◆ Texte proposé:
L’an dernier, les entreprises autour du monde ont dépensé plus de cent milliards de dollars pour former leurs employés. Mais les approches traditionnelles en formation n’arrivent pas à avoir un impact considérable sur la performance de l’entreprise.

Selon une étude du groupe McKinsey d’octobre 2011, « à peine un quart des entreprises considèrent que leur stratégie de formation a un effet quelconque sur la performance ». Puisqu’il est devenu essentiel de mettre à la disposition des employés les connaissances requises à tout moment et en tout lieu, les organisations doivent donc revoir leur façon de faire. La formation en ligne fait partie des solutions permettant d’offrir plus de flexibilité et d’atteindre les objectifs souhaités. C’est sans doute pourquoi les entreprises intègrent de plus en plus les nouvelles technologies dans leur stratégie de formation.

7 janvier 2013
Jean-Philippe Bradette, CRHA

La formation en ligne peut être définie assez simplement comme l’utilisation optimale et judicieuse de la technologie pour former des personnes, partout et en tout temps, de manière interactive et encadrée. Elle a des objectifs de formation identifiés et mesurables. Il ne s’agit pas uniquement de capsules d’autoformation diffusées sur Internet, mais d’une variété de méthodes qui utilisent les technologies de l’information pour aider les gens à apprendre, comme les classes virtuelles, les simulations, le jeu sérieux, l’apprentissage mobile, etc.

Plusieurs entreprises n’ont pas hésité à offrir la formation en ligne à leurs employés. En voici un portrait.

(Une suite d'enregistrements)

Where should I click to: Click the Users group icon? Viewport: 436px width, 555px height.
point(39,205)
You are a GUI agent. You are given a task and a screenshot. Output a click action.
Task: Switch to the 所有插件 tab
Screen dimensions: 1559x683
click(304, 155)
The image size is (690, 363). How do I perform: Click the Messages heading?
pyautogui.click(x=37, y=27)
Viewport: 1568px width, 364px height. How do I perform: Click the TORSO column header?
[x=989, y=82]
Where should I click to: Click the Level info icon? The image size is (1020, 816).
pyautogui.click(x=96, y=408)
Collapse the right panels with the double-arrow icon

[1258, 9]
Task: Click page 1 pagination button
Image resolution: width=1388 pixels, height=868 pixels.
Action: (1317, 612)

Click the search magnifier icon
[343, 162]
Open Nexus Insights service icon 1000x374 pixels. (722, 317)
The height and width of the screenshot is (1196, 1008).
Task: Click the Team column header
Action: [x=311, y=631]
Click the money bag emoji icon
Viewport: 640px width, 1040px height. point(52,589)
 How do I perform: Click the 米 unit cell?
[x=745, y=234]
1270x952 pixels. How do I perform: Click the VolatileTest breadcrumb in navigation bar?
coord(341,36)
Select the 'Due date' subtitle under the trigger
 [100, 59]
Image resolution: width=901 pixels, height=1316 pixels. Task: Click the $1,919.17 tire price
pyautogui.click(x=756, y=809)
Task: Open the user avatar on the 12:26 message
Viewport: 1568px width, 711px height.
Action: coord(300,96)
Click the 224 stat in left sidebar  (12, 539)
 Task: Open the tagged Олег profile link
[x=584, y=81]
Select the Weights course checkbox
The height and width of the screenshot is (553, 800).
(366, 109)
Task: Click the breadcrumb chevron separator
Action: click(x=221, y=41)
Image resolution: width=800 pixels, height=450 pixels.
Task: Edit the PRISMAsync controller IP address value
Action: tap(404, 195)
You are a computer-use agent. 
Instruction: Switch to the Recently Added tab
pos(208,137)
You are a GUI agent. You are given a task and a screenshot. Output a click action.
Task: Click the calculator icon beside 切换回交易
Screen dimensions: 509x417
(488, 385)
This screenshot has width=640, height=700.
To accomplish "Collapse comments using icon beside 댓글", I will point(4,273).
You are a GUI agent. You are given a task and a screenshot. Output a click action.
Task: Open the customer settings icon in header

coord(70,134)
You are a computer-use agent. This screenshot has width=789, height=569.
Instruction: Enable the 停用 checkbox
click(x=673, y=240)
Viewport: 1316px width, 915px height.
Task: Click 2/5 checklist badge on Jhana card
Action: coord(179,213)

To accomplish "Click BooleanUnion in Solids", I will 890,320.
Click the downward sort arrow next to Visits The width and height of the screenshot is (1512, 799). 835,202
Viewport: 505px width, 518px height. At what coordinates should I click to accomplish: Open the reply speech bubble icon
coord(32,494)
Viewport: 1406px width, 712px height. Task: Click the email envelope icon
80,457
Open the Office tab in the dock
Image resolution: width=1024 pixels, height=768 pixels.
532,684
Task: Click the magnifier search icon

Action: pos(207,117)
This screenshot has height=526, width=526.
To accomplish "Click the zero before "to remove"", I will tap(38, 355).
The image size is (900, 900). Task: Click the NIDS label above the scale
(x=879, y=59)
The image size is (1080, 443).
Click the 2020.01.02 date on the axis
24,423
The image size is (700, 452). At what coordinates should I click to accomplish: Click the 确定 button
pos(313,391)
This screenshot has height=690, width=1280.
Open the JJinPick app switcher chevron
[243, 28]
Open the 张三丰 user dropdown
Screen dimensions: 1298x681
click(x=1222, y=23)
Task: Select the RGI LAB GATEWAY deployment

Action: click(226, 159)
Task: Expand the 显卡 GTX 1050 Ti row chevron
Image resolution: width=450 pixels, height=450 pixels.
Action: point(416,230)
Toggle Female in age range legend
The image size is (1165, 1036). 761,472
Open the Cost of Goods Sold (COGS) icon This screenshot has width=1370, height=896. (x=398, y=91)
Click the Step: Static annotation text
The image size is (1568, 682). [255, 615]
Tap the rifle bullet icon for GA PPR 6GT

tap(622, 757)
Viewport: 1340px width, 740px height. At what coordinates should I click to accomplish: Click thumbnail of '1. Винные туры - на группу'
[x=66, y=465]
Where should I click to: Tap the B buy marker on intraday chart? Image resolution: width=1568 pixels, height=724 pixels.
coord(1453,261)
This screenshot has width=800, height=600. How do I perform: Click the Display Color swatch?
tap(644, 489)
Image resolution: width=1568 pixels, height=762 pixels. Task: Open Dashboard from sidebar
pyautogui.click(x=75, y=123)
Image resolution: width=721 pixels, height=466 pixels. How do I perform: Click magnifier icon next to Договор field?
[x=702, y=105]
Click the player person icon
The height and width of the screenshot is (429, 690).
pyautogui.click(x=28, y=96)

◆ Consigne A:
Indiquez le nombre de lignes des enregistrements qui contiennent la chaîne « button », en respectant la casse. Donnez uniquement ce nombre.
◆ Consigne B:
Rédigez la suite du texte sur la formation en ligne en entreprise, à partir de sa dernière phrase.
Le texte et les enregistrements n'ont aucun rapport entre eux.

◆ Réponse attendue A:
2

◆ Réponse attendue B:
Les pionniers
Ils se sont lancés dans la formation en ligne depuis plusieurs années. Ils ont fait de nombreux essais positifs et négatifs. Actuellement, ils veulent revoir leurs pratiques et élaborer une stratégie à long terme au lieu de pallier des problèmes ponctuels. Ils se questionnent sur la manière de mixer les différentes méthodes. Ils ont beaucoup d’expérience et de connaissances dans le domaine. Leur système de gestion de l’apprentissage (Learning Management System ou LMS) est implanté depuis longtemps.

Les modèles
Ils ont observé plusieurs entreprises et se sont préparés en conséquence. Ils ont appris des expériences des autres en développant une stratégie à long terme et n’ont pas fait les mêmes erreurs que les pionniers. La gestion du changement est leur priorité. Actuellement, la formation en ligne fait partie de leur culture et les employés en redemandent.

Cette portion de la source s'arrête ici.